Therapeutin Gerri und Geologe Tom sind seit Jahrzehnten glücklich verheiratet und stehen kurz vor dem Rentanalter. Sie bilden die zentrale Anlaufstelle für ihre weniger glücklichen Freunde und Verwandte: Gerris Arbeitskollegin Mary ertränkt ihren Frust über das defizitäre Liebesleben im Suff. Gerris und Toms Sohn klagt über sein Single-Dasein, findet dann doch die Richtige in Gestalt von Katie. Ken, Toms Freund seit Kindertagen, folgt der Maxime "No thinking, but drinking". Toms Bruder Carl trauert über den Tod seiner Frau. Altmeister Mike Leigh begleitet in dieser gefühlvollen Dramödie ein harmonisches Mittelschichtsehepaar und ihre Freunde und Verwandten durch die Jahreszeiten.
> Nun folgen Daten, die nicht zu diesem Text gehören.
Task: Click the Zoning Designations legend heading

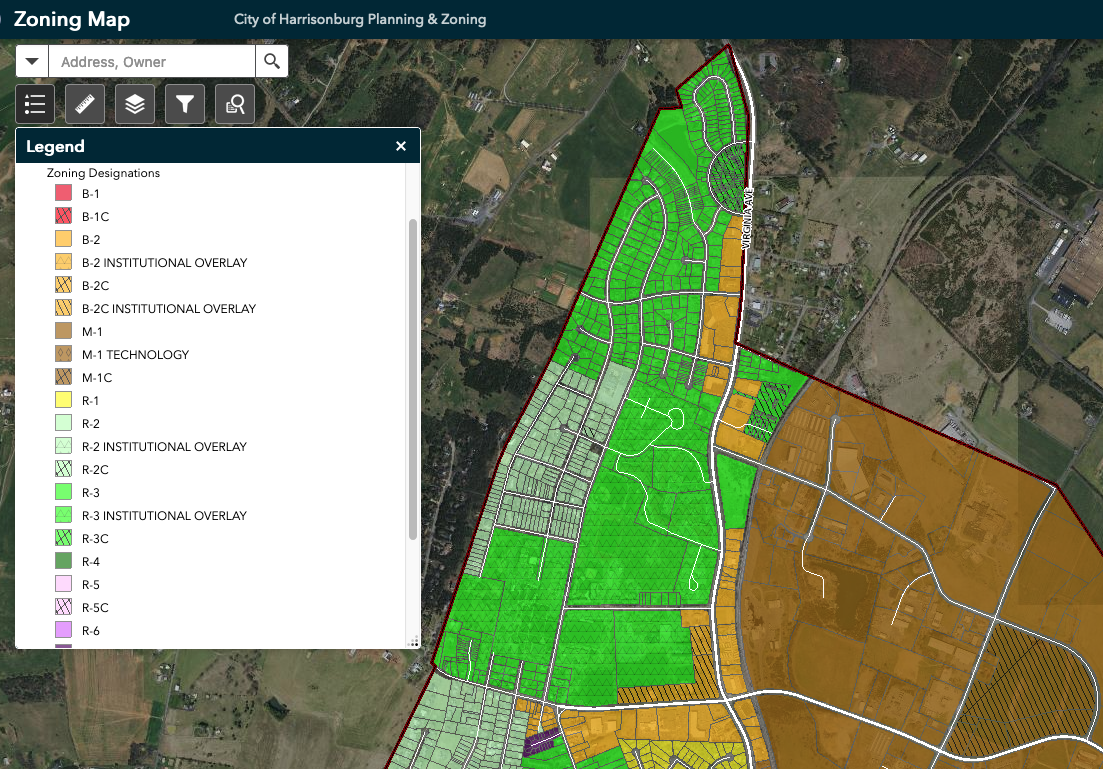Action: (x=103, y=173)
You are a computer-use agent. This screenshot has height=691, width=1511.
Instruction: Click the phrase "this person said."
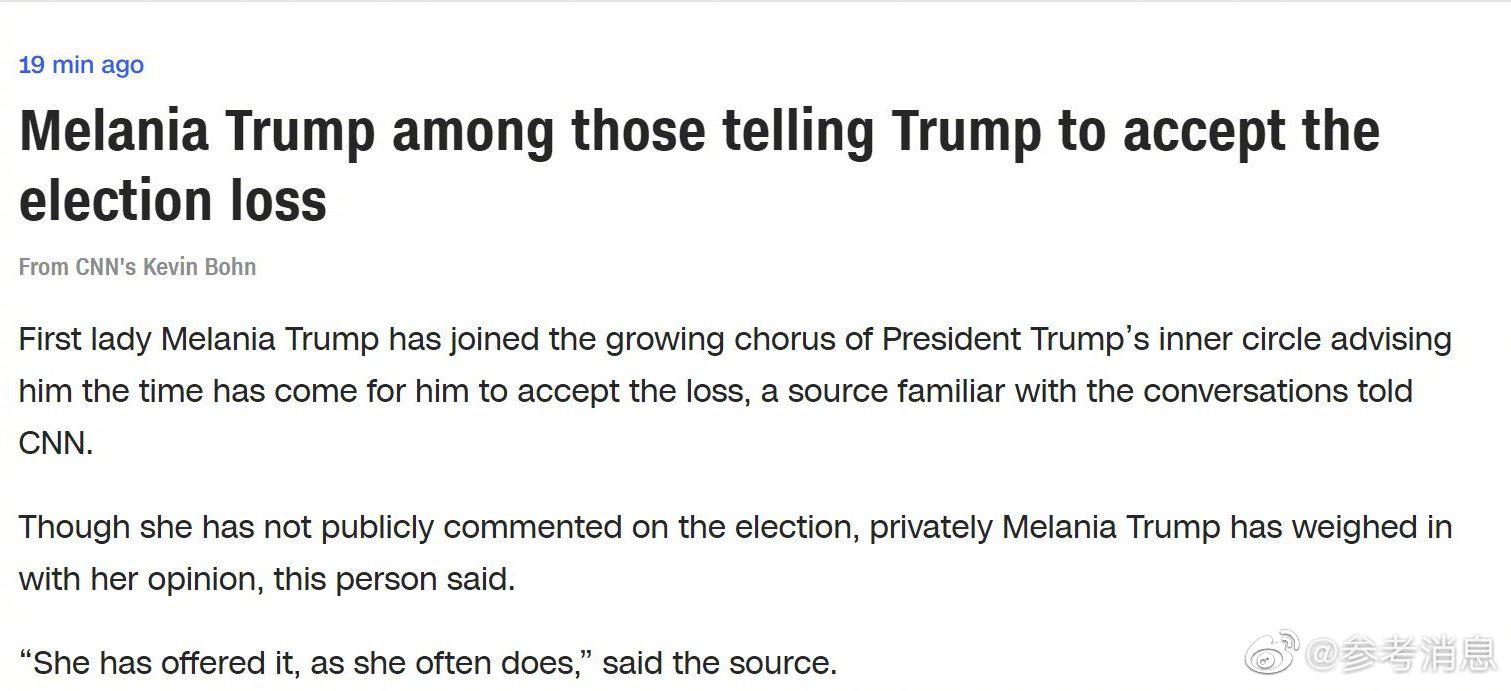coord(395,579)
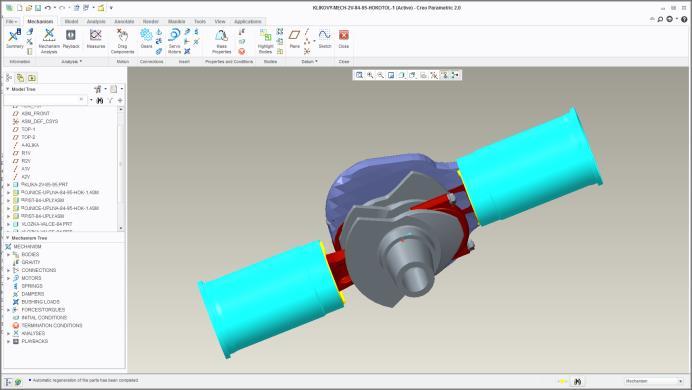Screen dimensions: 692x390
Task: Open the Measures tool
Action: pos(96,39)
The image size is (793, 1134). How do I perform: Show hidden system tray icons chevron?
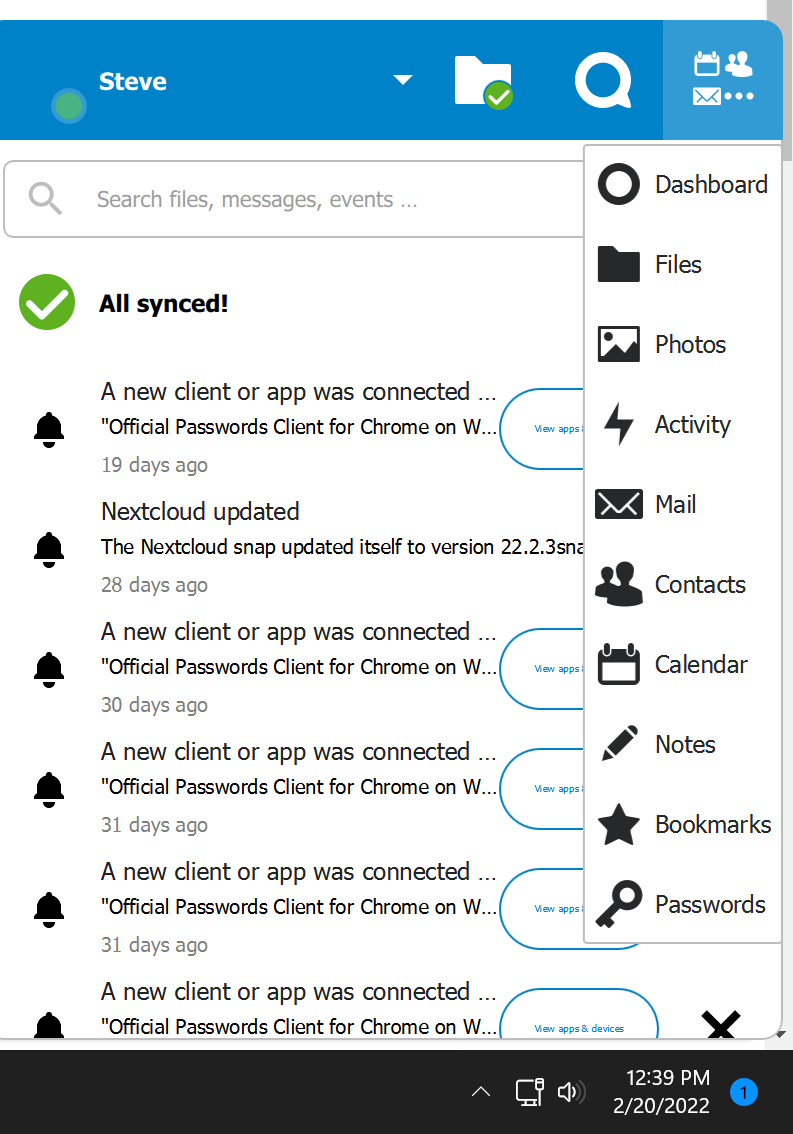click(480, 1092)
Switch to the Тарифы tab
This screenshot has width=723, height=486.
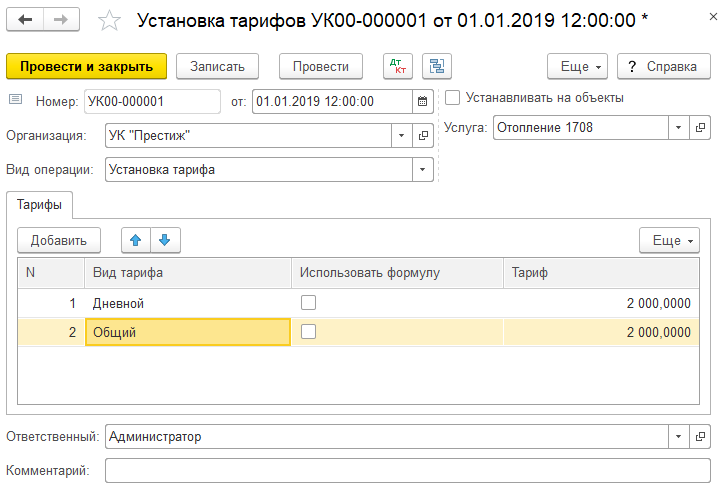coord(38,205)
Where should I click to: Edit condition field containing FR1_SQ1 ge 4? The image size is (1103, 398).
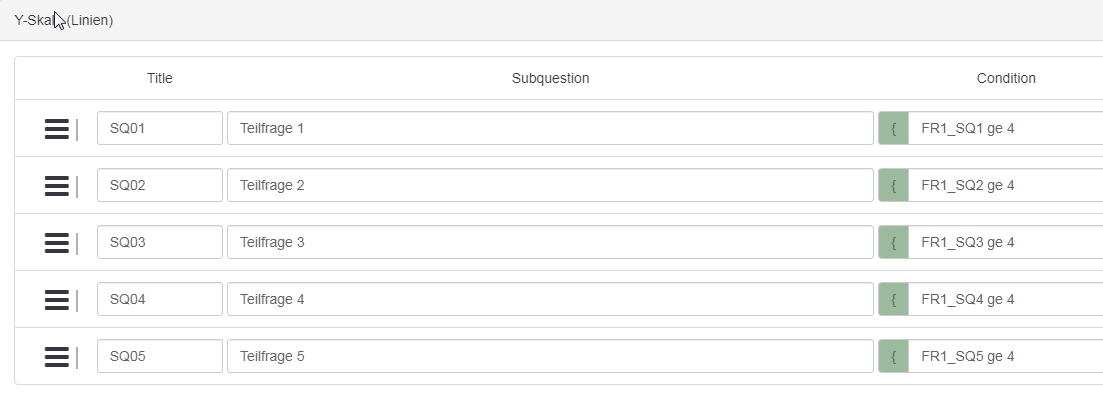click(x=1006, y=128)
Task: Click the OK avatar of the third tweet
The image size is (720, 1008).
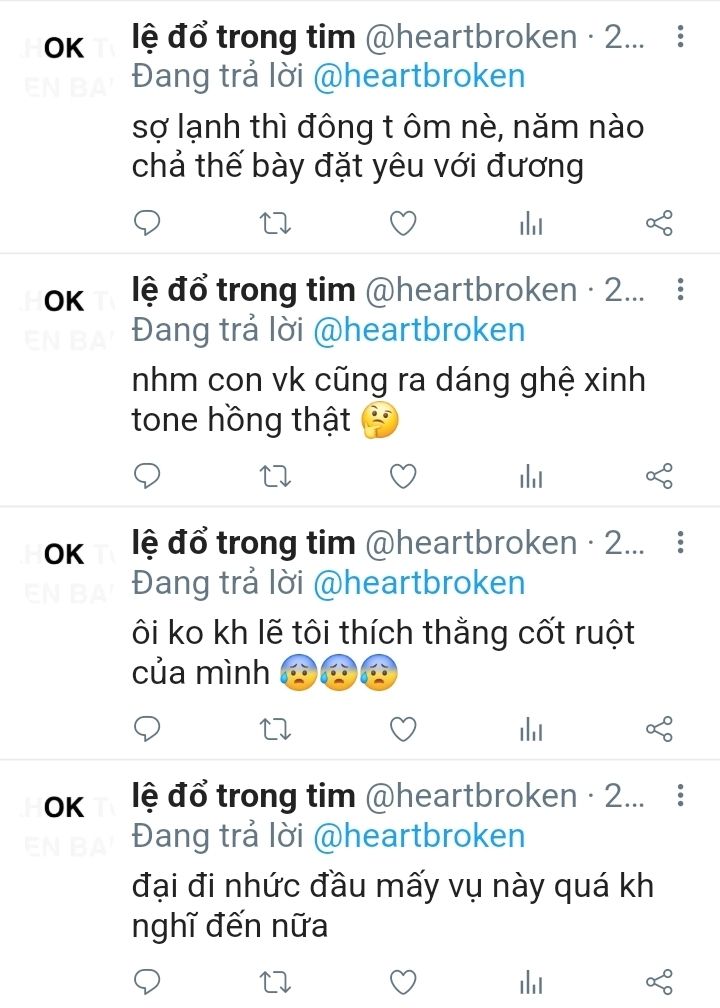Action: coord(64,554)
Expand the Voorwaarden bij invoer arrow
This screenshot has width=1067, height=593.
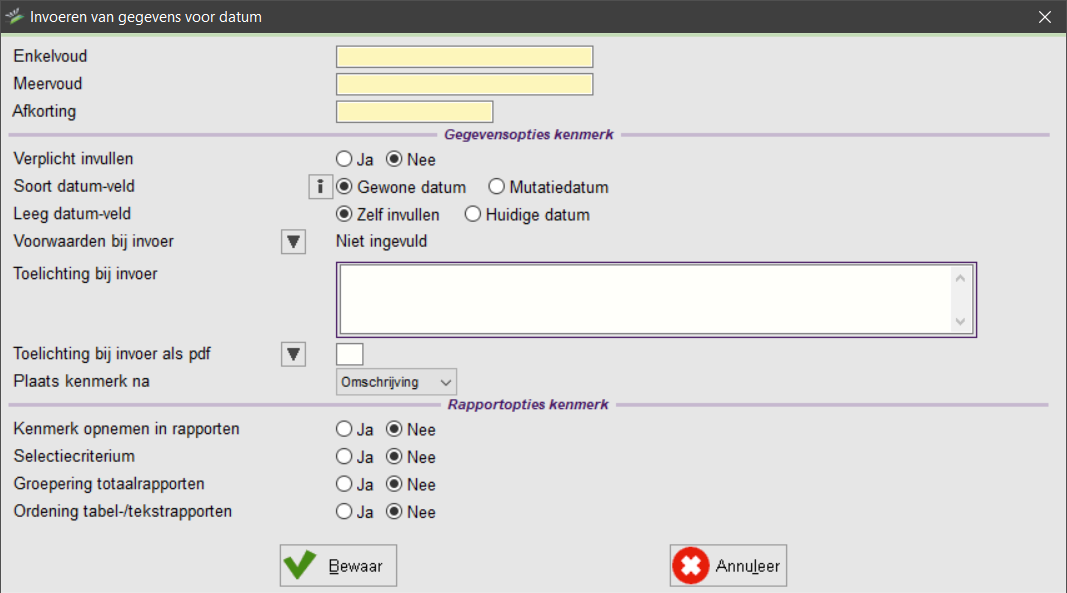[293, 242]
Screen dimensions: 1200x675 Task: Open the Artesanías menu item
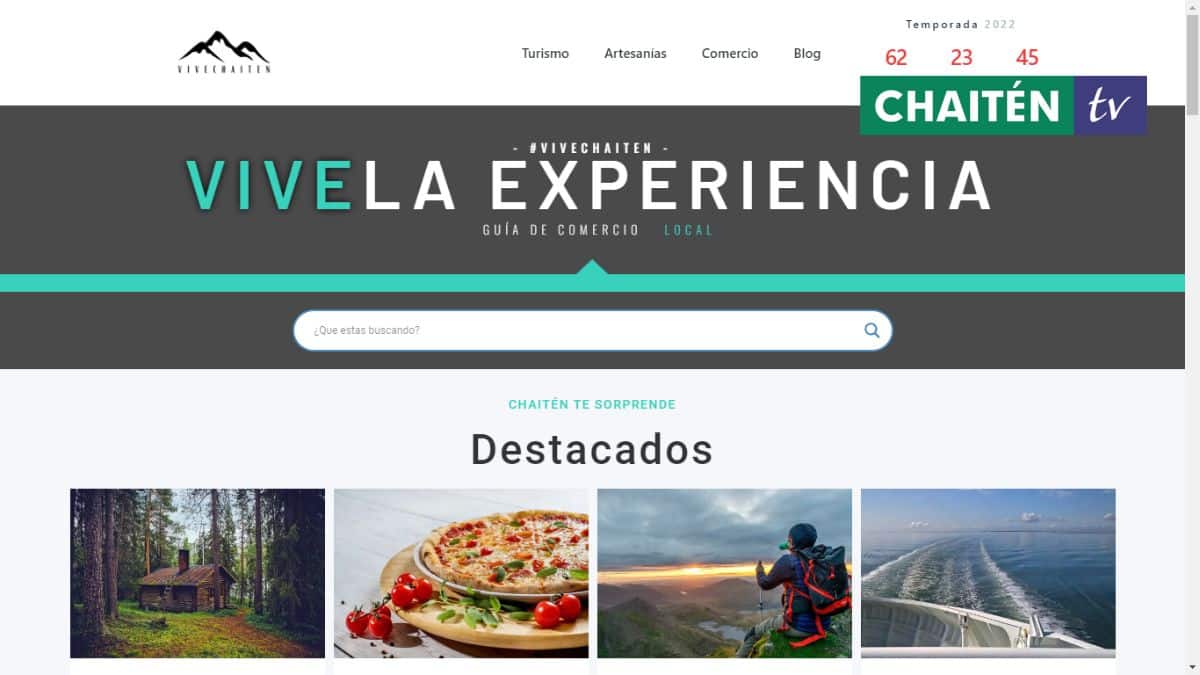[635, 54]
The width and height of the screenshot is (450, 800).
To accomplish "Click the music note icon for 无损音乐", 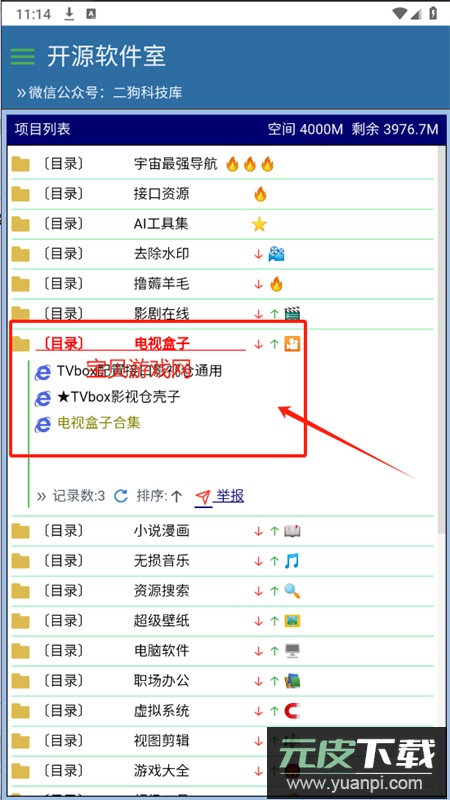I will [292, 561].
Jim Broadbent und Ruth Sheen sind als "happy couple" das emotionale Zentrum des Films, die beste, preiswürdige Performance liefert Lesley Manville. Es passiert wenig und doch viel bei dieser tour d'horizon durch einen unaufgeregten Alltag. Präzise Dialoge, stimmige Atmosphäre und die von Dick Pope perfekt eingefangene Mimik und Gestik der Ensemblemitglieder reichen, um den Zuschauer mit dieser "comédie humaine" rundum glücklich zu machen.

Großbritannien 2010 - 129 Min.; ab 12;
Regie: Mike Leigh;
Darsteller: Jim Broadbent, Ruth Sheen, Lesley Manville, Oliver Maltman, David Bradley, Karina Fernandez, Martin Savage, Peter Wight, Imelda Staunton, Phil Davis, Michele Austin.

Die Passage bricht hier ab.